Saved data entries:
──────────────────────────────

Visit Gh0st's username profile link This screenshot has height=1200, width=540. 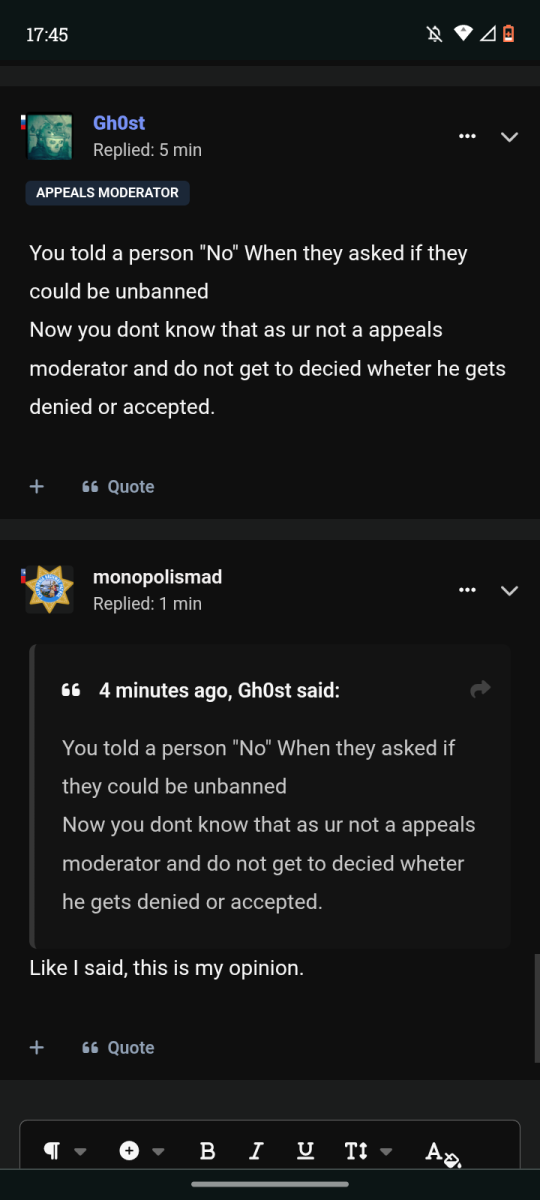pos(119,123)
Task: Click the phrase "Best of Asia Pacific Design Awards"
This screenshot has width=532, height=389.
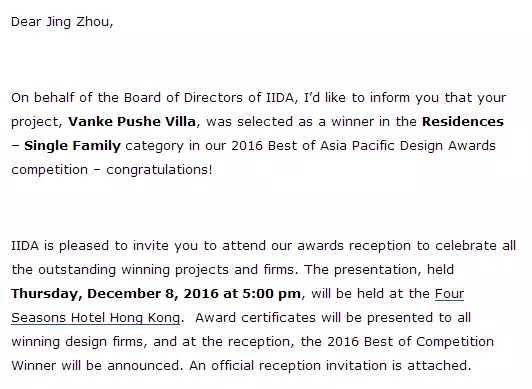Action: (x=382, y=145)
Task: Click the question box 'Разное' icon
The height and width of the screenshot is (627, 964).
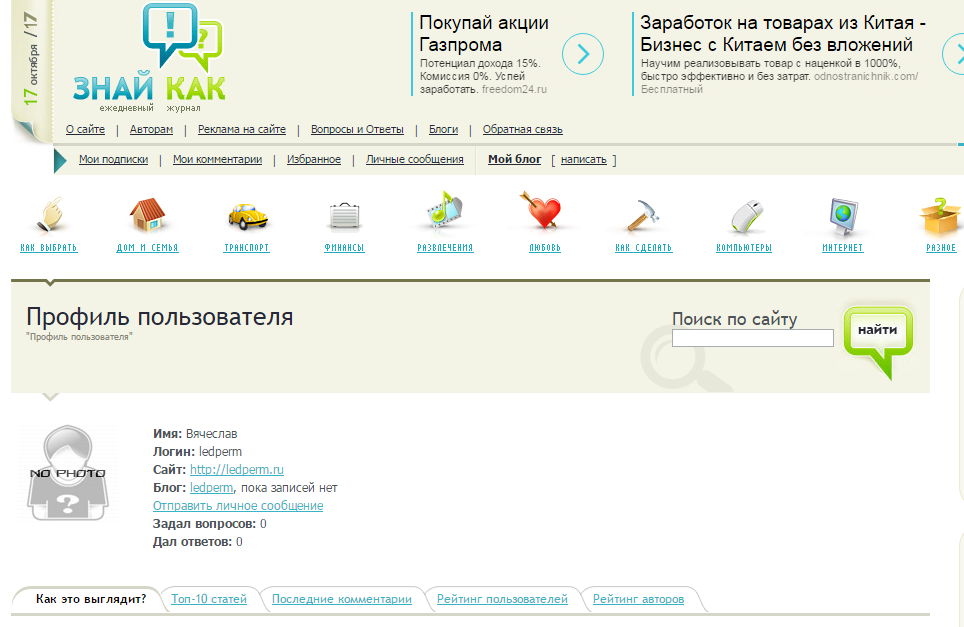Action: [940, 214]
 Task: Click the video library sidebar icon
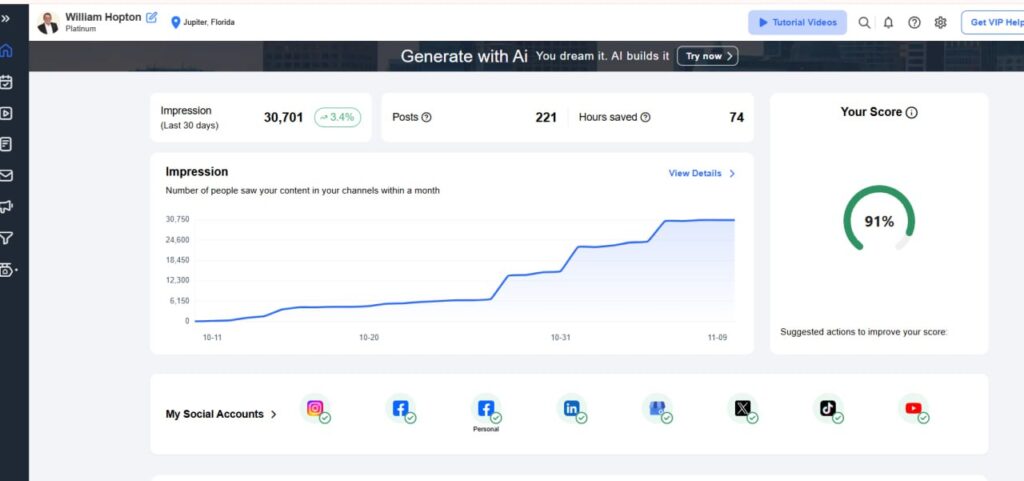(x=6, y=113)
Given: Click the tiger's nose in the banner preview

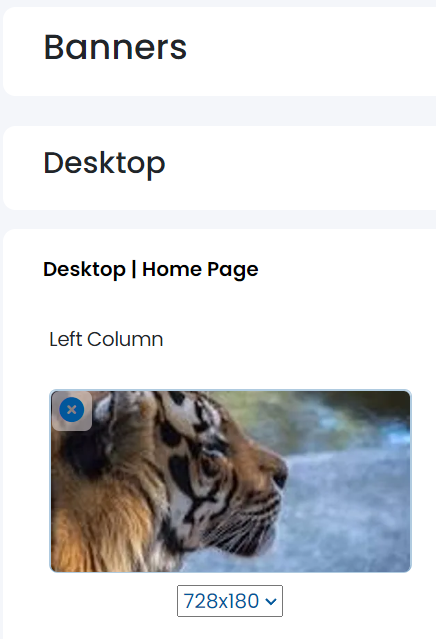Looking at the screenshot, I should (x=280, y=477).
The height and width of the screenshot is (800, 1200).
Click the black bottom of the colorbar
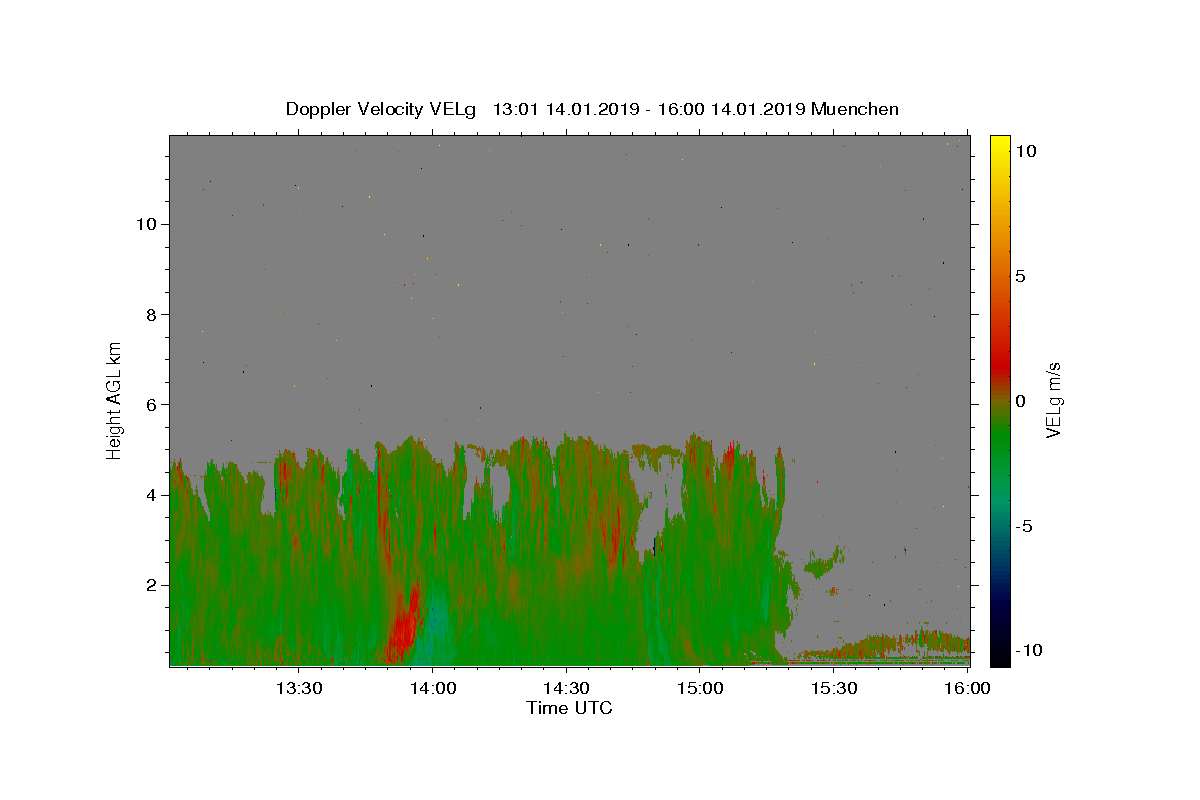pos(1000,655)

──────────────────────────────

• [DIRECTIONS FOR THIS TASK]
Quote verbatim every line starting at the line that contains "Task: Click the video library sidebar icon" and ending with the last line of the records; omit all pictures.

• [ANSWER BELOW]
 Task: Click the video library sidebar icon
(x=6, y=113)
Given: Click the tiger's nose in the banner preview

Looking at the screenshot, I should (x=280, y=477).
The height and width of the screenshot is (800, 1200).
Click the black bottom of the colorbar
pos(1000,655)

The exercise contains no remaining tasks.